#### [WHAT YOU SHOULD DO]
Change every "Choose" in the records below to "Select" and write the lines out again with everything else unchanged. Leave the pictures out of your answer.

#### [PROVIDED RECORDS]
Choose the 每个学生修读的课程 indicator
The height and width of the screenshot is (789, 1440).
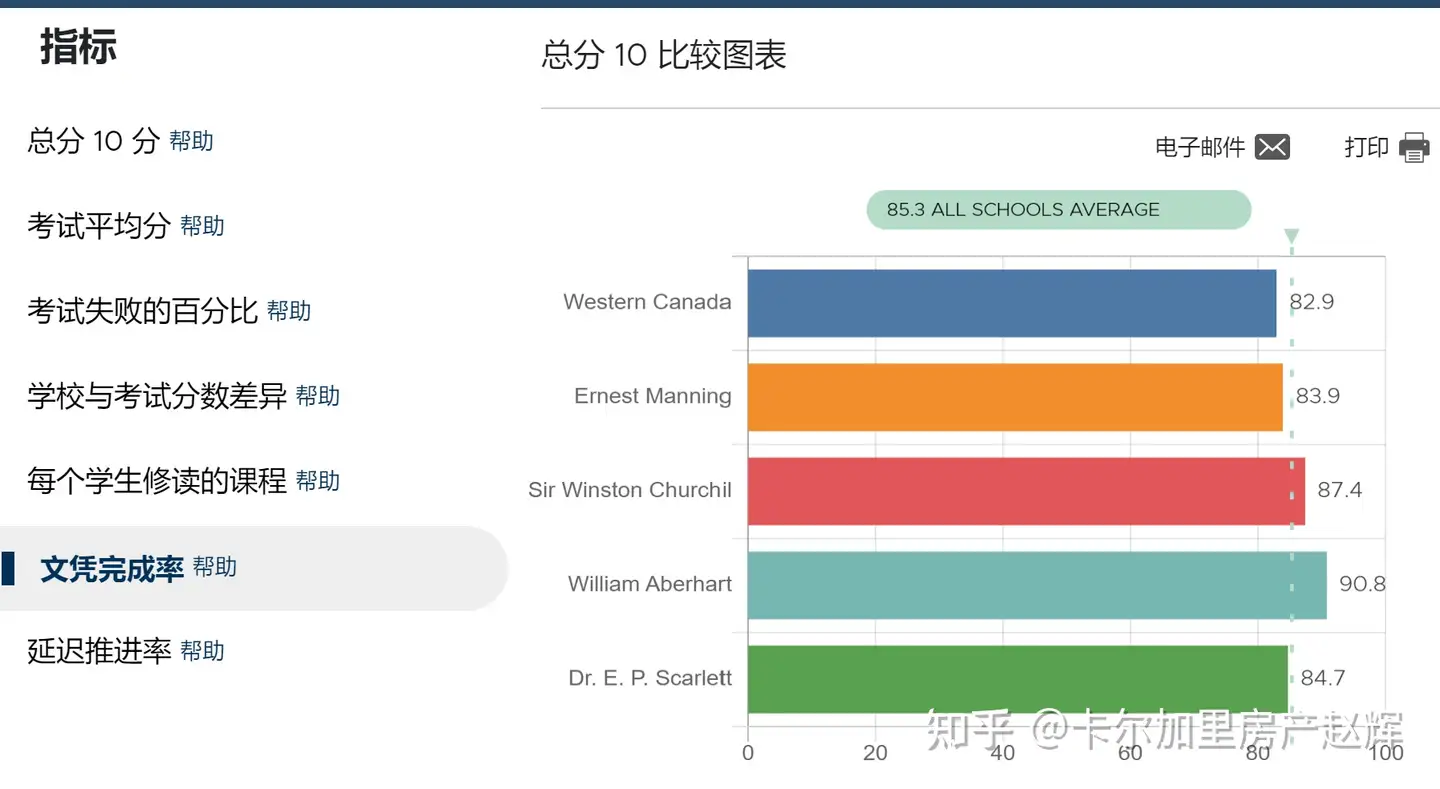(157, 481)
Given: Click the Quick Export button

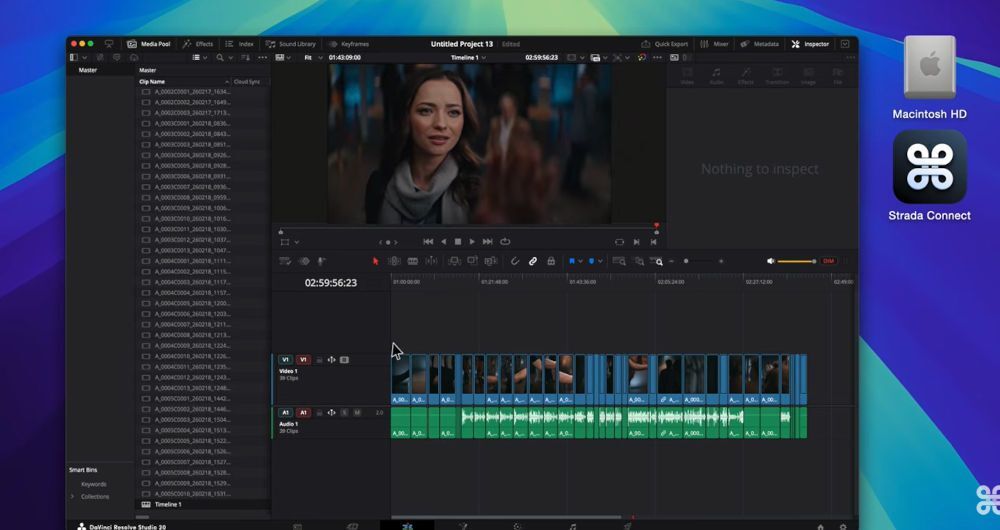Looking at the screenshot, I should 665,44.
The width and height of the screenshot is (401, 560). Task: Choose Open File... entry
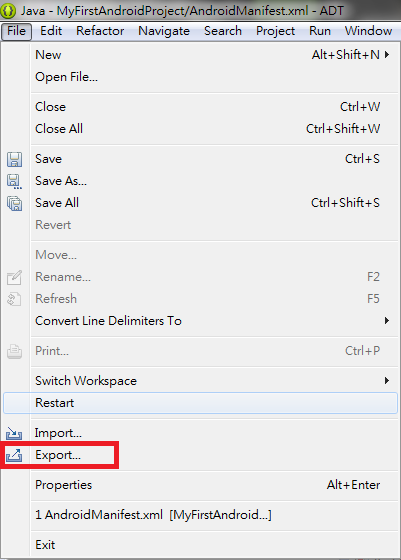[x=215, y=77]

#### [EXERCISE SOLUTION]
Select the 每个学生修读的课程 indicator
The height and width of the screenshot is (789, 1440).
(157, 481)
Given: Click the Quick Export button

Looking at the screenshot, I should 665,44.
The width and height of the screenshot is (401, 560). Task: Select Open File... entry
[x=215, y=77]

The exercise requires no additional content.